SACRAMENTO (CBS13) — A new report from a state oversight agency finds state nurses and psychiatric technicians worked nearly 4 million hours of overtime last year—or four times the national average.

The findings were released on Tuesday in a 24-page report by the Little Hoover Commission. It found overtime for nursing staff at state facilities cost $179 million.

"What we found was rather shocking," said Carole D'Elia.

The state oversight group found that those working with some of the state's most challenging patients clocked more than 3.5 million hours of overtime last year.

"It seemed like there was something wrong with the way they were staffing," she said.

Of the state's 14,000 nurses, the report found 85 percent of the entire state worked overtime to the tune of $179 million.

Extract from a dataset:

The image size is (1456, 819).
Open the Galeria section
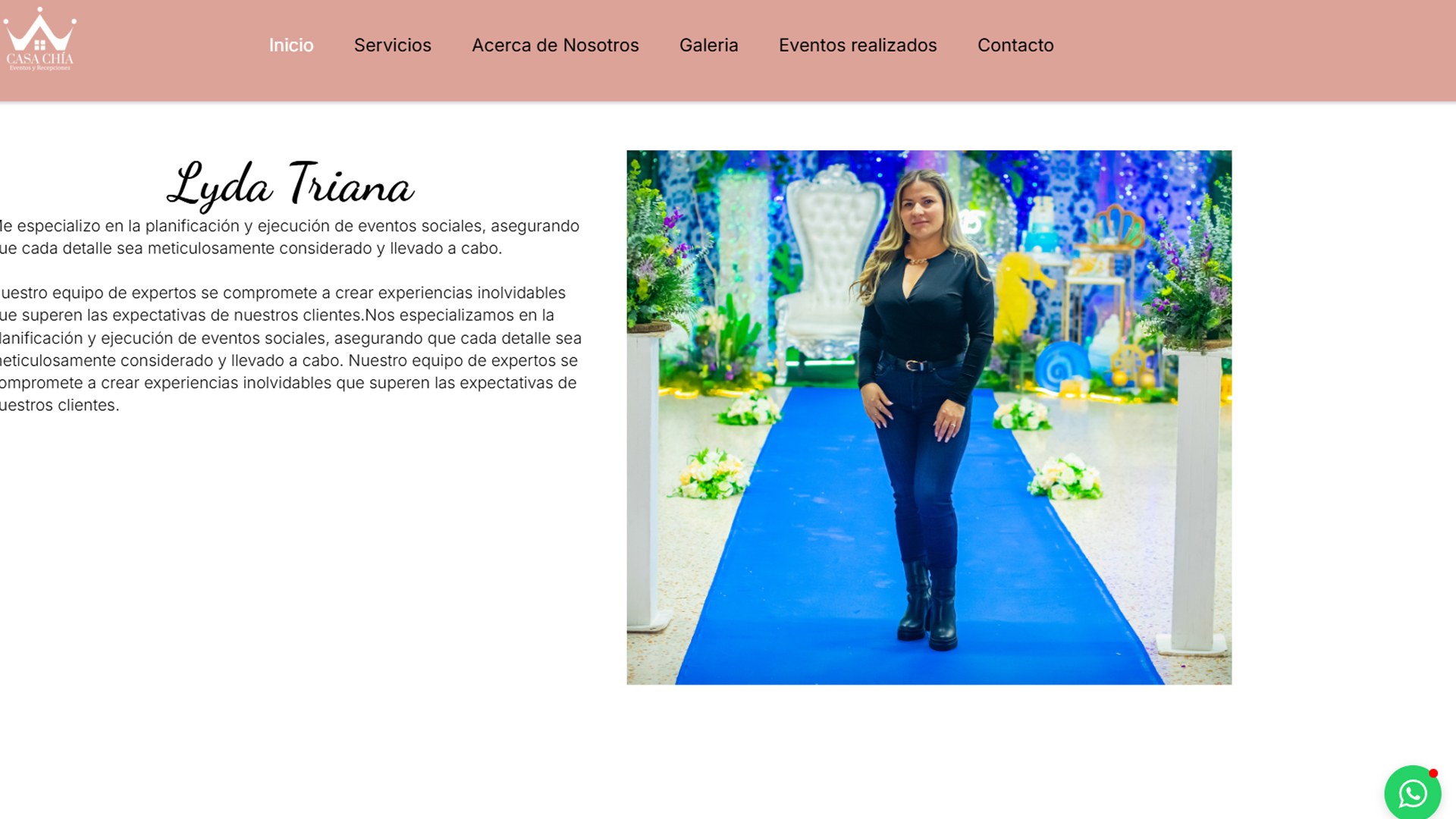pos(709,46)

That's the equivalent of 1,800 employees working 40-hour weeks for a full year.

The president of the Howard Jarvis Taxpayers Association says the report highlights the need for a major overhaul at California Correctional Health Care Services, Department of State Hospitals, Department of Developmental Services, and California Department of Veteran Affairs.

"This is an extraordinary waste by the state of California," said Jon Coupal. "There's a lot of accountability that needs to be had here and it's got to start with our elected legislators who allow these allow these collective bargaining agreements to continue."

The report found nurses were three times more likely to make an error when working 12 or more hours, which leads to an increased risk of on-the-job injury.

"It's a vicious cycle," D'Elia said. "Nurses who work too many hours are often injured on the job and then they're out and then that creates the need for ever more overtime."

Now, with recommendations to the governor and legislature to cut overtime by 50 percent by 2018 and reform service and staffing policies, Coupal remains cautiously optimistic.

"That is realistic if this were the private sector," he said. "This could happen overnight if there were the political will for it."

Assemblyman Sebastian Ridley-Thomas authored legislation two years ago that would have banned mandatory overtime for nurses at state facilities. It was vetoed by Gov. Jerry Brown, who said the issue was best resolved through the collective bargaining process.